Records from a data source
------------------------------------
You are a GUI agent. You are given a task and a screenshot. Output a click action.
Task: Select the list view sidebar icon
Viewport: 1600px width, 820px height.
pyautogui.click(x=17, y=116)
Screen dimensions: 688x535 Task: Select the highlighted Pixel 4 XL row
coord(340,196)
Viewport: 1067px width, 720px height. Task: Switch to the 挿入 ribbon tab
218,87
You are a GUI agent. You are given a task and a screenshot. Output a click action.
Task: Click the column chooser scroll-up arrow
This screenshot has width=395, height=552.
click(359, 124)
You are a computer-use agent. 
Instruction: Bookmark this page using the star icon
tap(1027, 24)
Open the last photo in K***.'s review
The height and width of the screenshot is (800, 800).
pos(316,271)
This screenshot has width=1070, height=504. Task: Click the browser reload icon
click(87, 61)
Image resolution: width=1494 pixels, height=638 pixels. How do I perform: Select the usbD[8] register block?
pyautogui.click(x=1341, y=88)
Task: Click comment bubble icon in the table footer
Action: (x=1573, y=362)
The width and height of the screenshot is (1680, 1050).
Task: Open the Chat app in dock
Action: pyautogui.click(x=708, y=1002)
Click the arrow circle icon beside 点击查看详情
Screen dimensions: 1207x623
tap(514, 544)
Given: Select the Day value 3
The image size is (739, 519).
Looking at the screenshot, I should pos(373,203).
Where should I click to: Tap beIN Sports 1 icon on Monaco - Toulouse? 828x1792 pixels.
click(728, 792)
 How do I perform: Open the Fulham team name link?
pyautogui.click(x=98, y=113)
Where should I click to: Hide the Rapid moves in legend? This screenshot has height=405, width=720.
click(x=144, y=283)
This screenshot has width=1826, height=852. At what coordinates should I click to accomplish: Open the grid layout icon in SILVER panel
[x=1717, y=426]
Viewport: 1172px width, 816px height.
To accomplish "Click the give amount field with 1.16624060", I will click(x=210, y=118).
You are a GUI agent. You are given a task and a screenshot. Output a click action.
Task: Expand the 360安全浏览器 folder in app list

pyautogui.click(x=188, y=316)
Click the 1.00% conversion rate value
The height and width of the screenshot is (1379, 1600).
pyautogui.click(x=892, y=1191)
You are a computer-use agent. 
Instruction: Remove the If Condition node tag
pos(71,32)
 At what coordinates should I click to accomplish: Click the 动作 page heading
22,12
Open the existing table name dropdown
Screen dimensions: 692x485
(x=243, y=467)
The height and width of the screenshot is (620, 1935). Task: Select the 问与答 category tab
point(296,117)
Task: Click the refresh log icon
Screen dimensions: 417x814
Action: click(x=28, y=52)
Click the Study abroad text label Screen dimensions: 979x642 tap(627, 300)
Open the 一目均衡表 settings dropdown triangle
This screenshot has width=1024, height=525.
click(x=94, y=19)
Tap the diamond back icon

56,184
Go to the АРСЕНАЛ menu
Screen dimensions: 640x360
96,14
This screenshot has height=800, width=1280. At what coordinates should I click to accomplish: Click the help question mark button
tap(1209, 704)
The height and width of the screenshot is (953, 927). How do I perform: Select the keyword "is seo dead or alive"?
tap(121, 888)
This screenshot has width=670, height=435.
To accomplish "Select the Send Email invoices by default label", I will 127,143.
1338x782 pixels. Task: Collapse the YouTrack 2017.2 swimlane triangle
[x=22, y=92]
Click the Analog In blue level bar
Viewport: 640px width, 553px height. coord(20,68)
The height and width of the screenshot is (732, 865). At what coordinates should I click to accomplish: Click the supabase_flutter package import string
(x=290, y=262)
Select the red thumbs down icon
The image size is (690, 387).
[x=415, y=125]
------------------------------------
• **Exercise instructions**: Could I ask you to return the records exactly and in full?

• **Written reply**:
You are a GUI agent. You are given a task and a screenshot. Output a click action.
Task: Select the list view sidebar icon
Viewport: 1600px width, 820px height.
pyautogui.click(x=17, y=116)
Screen dimensions: 688x535 Task: Select the highlighted Pixel 4 XL row
coord(340,196)
Viewport: 1067px width, 720px height. Task: Switch to the 挿入 ribbon tab
218,87
You are a GUI agent. You are given a task and a screenshot. Output a click action.
Task: Click the column chooser scroll-up arrow
This screenshot has width=395, height=552.
click(359, 124)
You are a computer-use agent. 
Instruction: Bookmark this page using the star icon
tap(1027, 24)
Open the last photo in K***.'s review
The height and width of the screenshot is (800, 800).
pos(316,271)
This screenshot has width=1070, height=504. Task: Click the browser reload icon
click(87, 61)
Image resolution: width=1494 pixels, height=638 pixels. How do I perform: Select the usbD[8] register block?
pyautogui.click(x=1341, y=88)
Task: Click comment bubble icon in the table footer
Action: (x=1573, y=362)
The width and height of the screenshot is (1680, 1050).
Task: Open the Chat app in dock
Action: pyautogui.click(x=708, y=1002)
Click the arrow circle icon beside 点击查看详情
Screen dimensions: 1207x623
tap(514, 544)
Given: Select the Day value 3
The image size is (739, 519).
Looking at the screenshot, I should pos(373,203).
Where should I click to: Tap beIN Sports 1 icon on Monaco - Toulouse? 828x1792 pixels.
click(728, 792)
 How do I perform: Open the Fulham team name link?
pyautogui.click(x=98, y=113)
Where should I click to: Hide the Rapid moves in legend? This screenshot has height=405, width=720.
click(x=144, y=283)
This screenshot has width=1826, height=852. At what coordinates should I click to accomplish: Open the grid layout icon in SILVER panel
[x=1717, y=426]
Viewport: 1172px width, 816px height.
To accomplish "Click the give amount field with 1.16624060", I will click(x=210, y=118).
You are a GUI agent. You are given a task and a screenshot. Output a click action.
Task: Expand the 360安全浏览器 folder in app list

pyautogui.click(x=188, y=316)
Click the 1.00% conversion rate value
The height and width of the screenshot is (1379, 1600).
pyautogui.click(x=892, y=1191)
You are a computer-use agent. 
Instruction: Remove the If Condition node tag
pos(71,32)
 At what coordinates should I click to accomplish: Click the 动作 page heading
22,12
Open the existing table name dropdown
Screen dimensions: 692x485
(x=243, y=467)
The height and width of the screenshot is (620, 1935). Task: Select the 问与答 category tab
point(296,117)
Task: Click the refresh log icon
Screen dimensions: 417x814
Action: click(x=28, y=52)
Click the Study abroad text label Screen dimensions: 979x642 tap(627, 300)
Open the 一目均衡表 settings dropdown triangle
This screenshot has width=1024, height=525.
click(x=94, y=19)
Tap the diamond back icon

56,184
Go to the АРСЕНАЛ menu
Screen dimensions: 640x360
96,14
This screenshot has height=800, width=1280. At what coordinates should I click to accomplish: Click the help question mark button
tap(1209, 704)
The height and width of the screenshot is (953, 927). How do I perform: Select the keyword "is seo dead or alive"?
tap(121, 888)
This screenshot has width=670, height=435.
To accomplish "Select the Send Email invoices by default label", I will 127,143.
1338x782 pixels. Task: Collapse the YouTrack 2017.2 swimlane triangle
[x=22, y=92]
Click the Analog In blue level bar
Viewport: 640px width, 553px height. coord(20,68)
The height and width of the screenshot is (732, 865). At what coordinates should I click to accomplish: Click the supabase_flutter package import string
(x=290, y=262)
Select the red thumbs down icon
The image size is (690, 387).
[x=415, y=125]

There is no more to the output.